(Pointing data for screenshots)
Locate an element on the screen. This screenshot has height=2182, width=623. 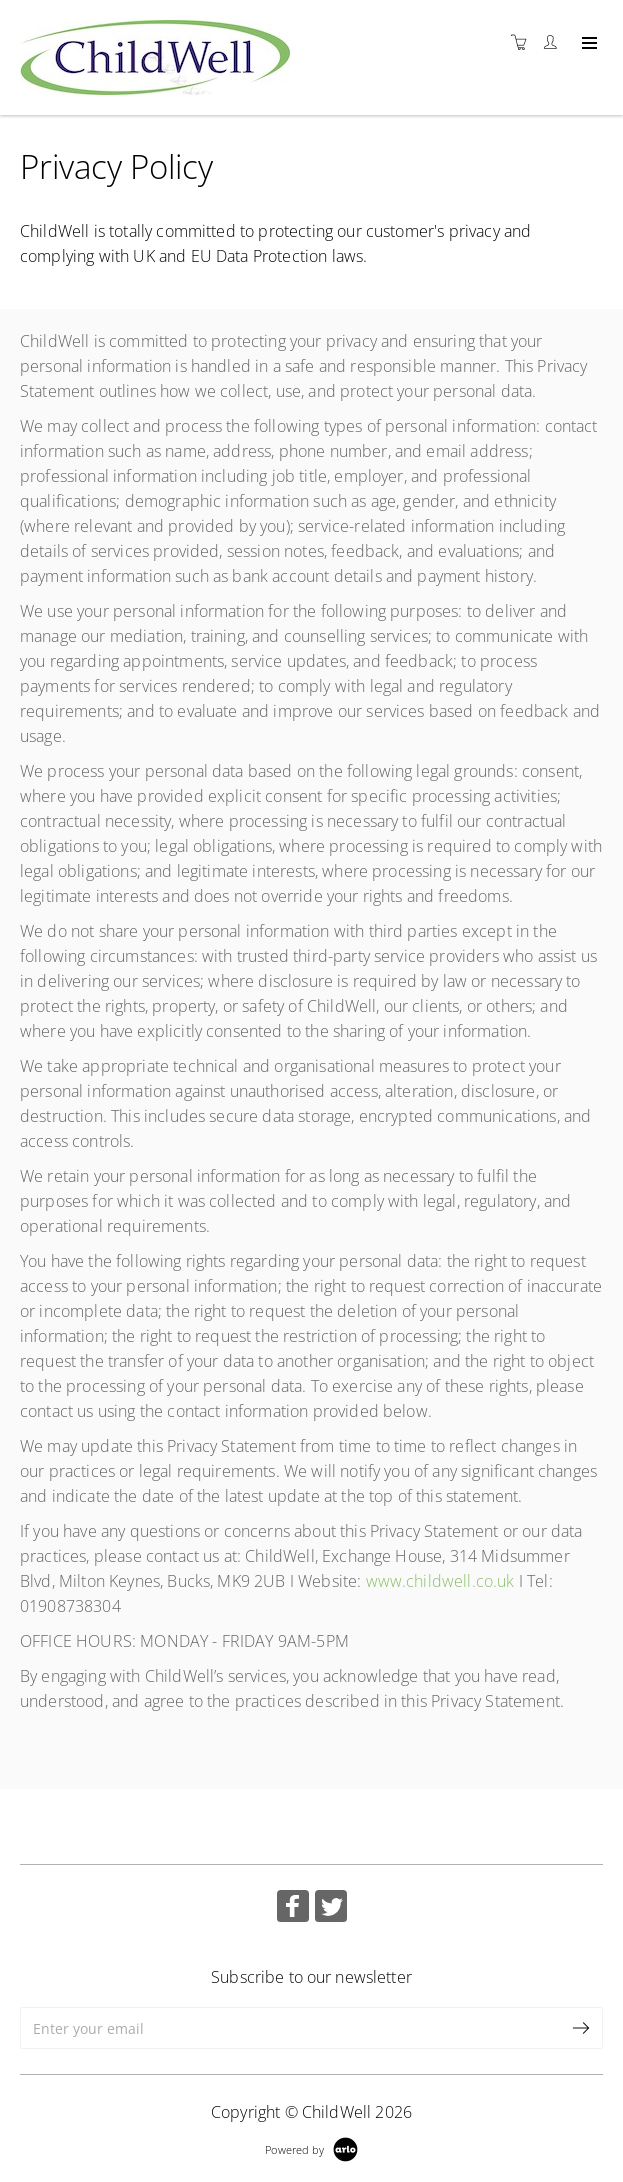
[Expand navigation] is located at coordinates (587, 44).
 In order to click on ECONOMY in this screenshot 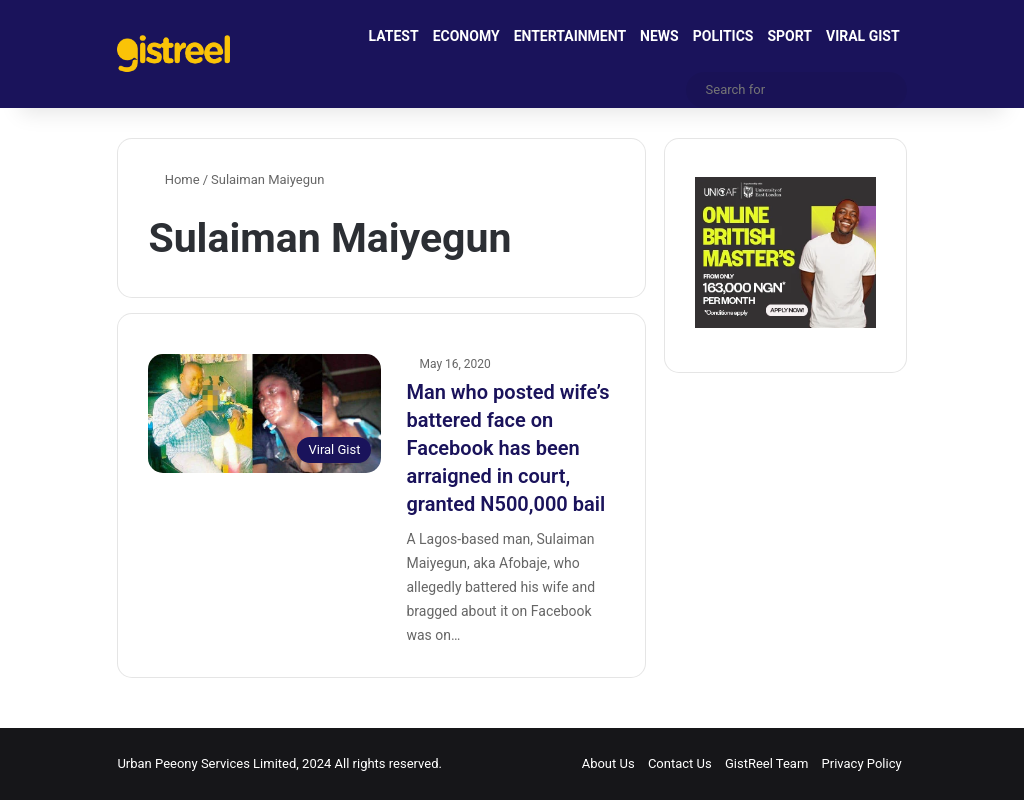, I will do `click(466, 36)`.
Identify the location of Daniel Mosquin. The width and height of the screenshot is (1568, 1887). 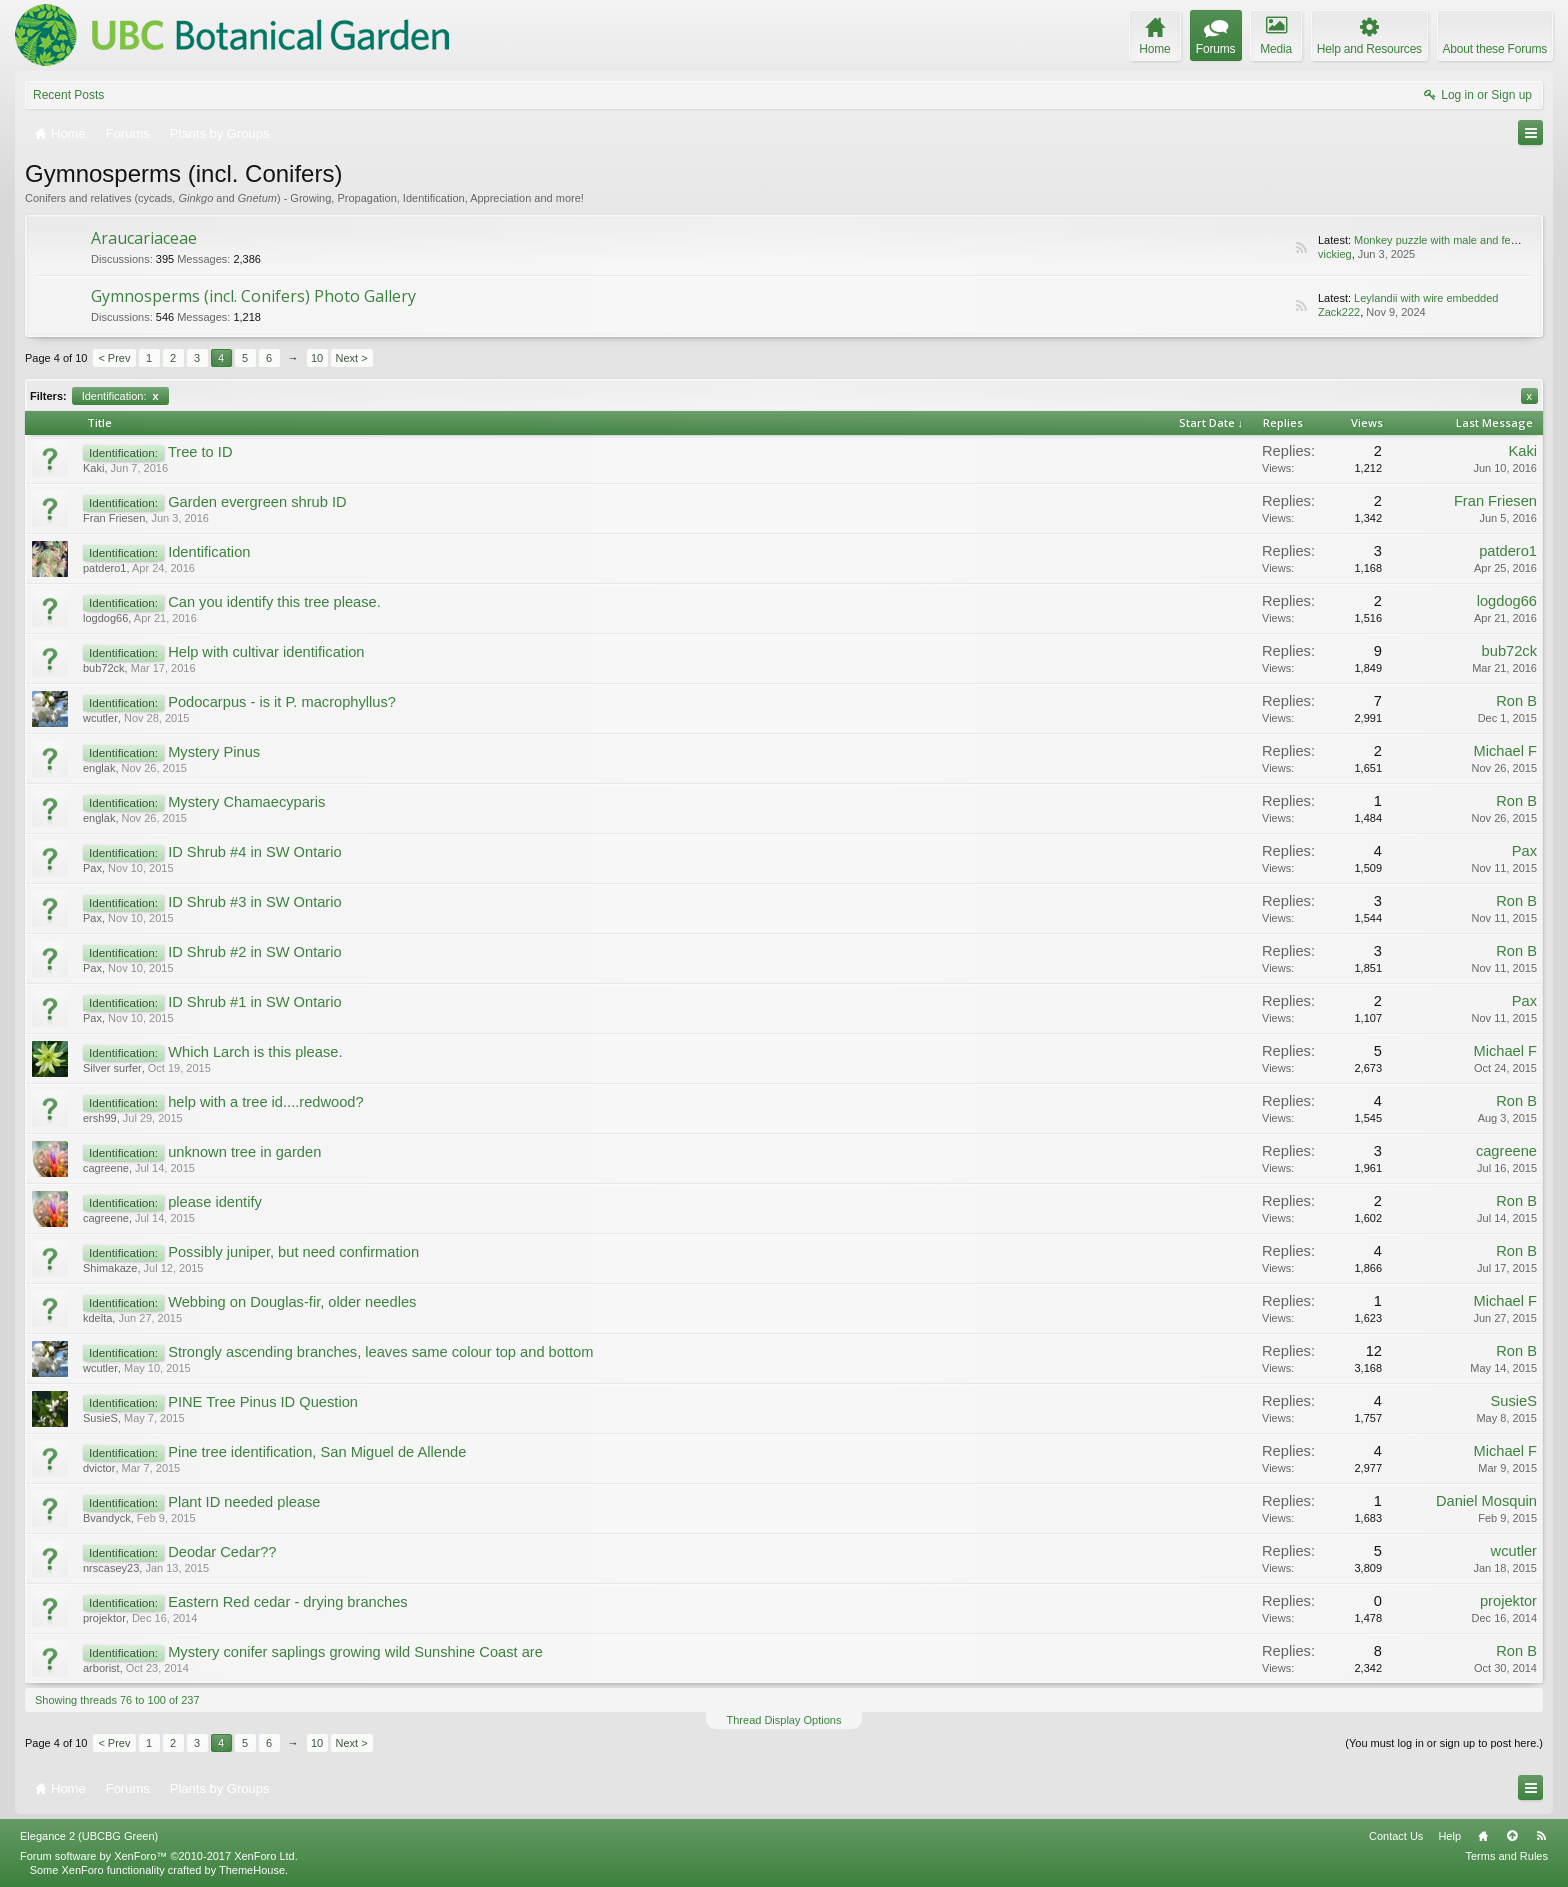
(1486, 1501).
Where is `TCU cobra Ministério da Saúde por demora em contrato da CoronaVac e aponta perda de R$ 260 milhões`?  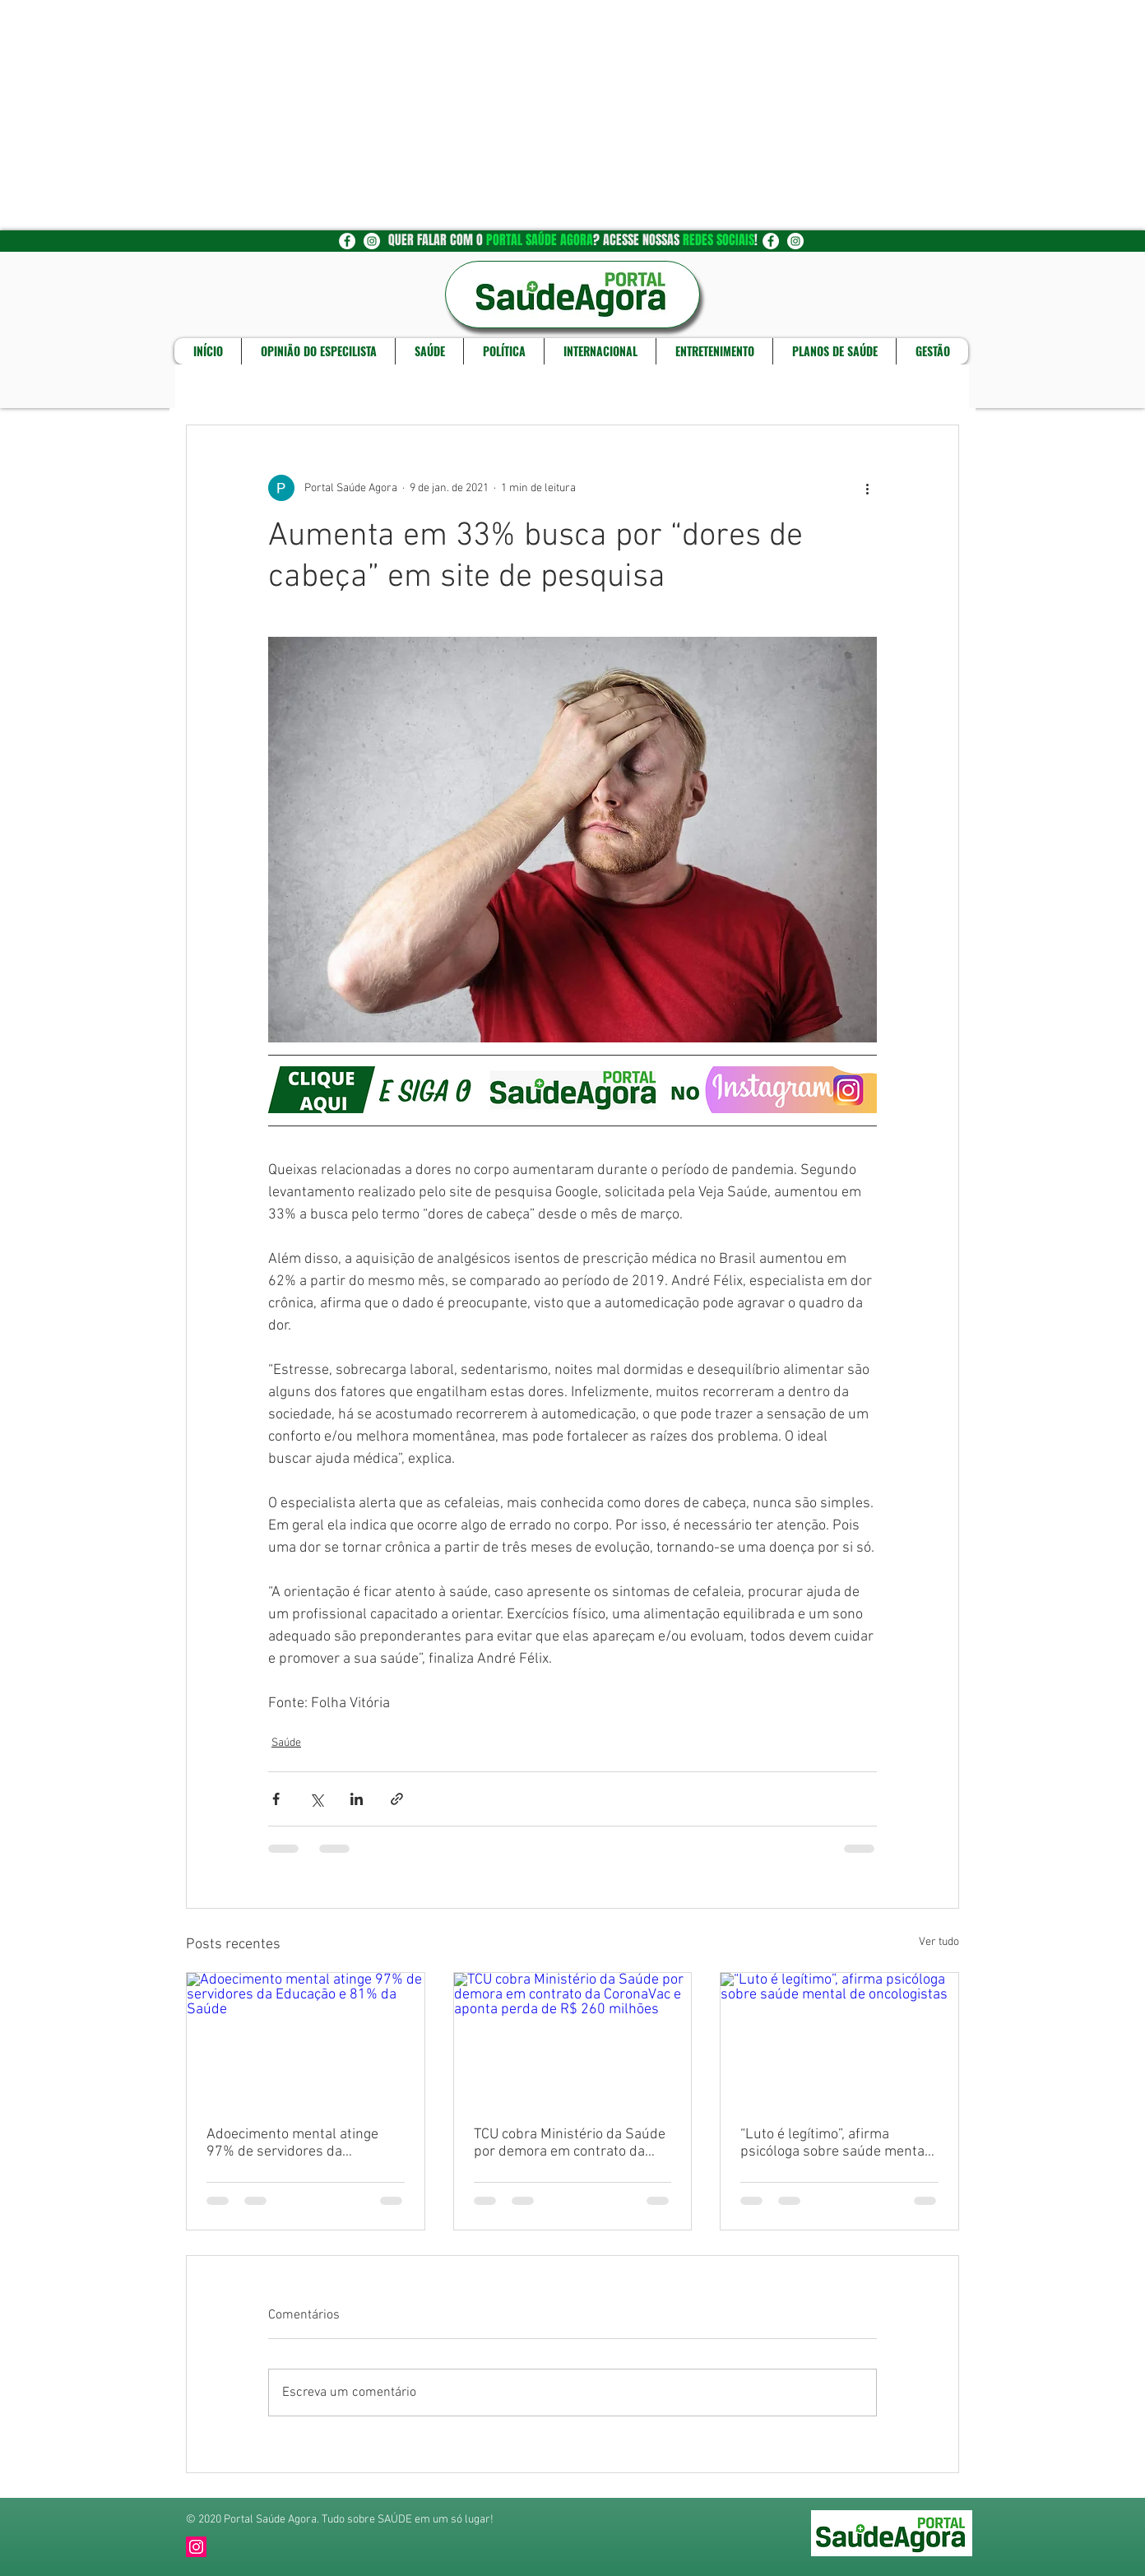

#### TASK DESCRIPTION
Transcribe the lines of the records from the line containing "Identify the location" through the end of the records, including both the first and last lines. Omit the pictures from your answer.

#### FINAL ANSWER
Identify the location of Daniel Mosquin. The width and height of the screenshot is (1568, 1887). 
(1486, 1501).
Where is `TCU cobra Ministério da Saúde por demora em contrato da CoronaVac e aponta perda de R$ 260 milhões`?  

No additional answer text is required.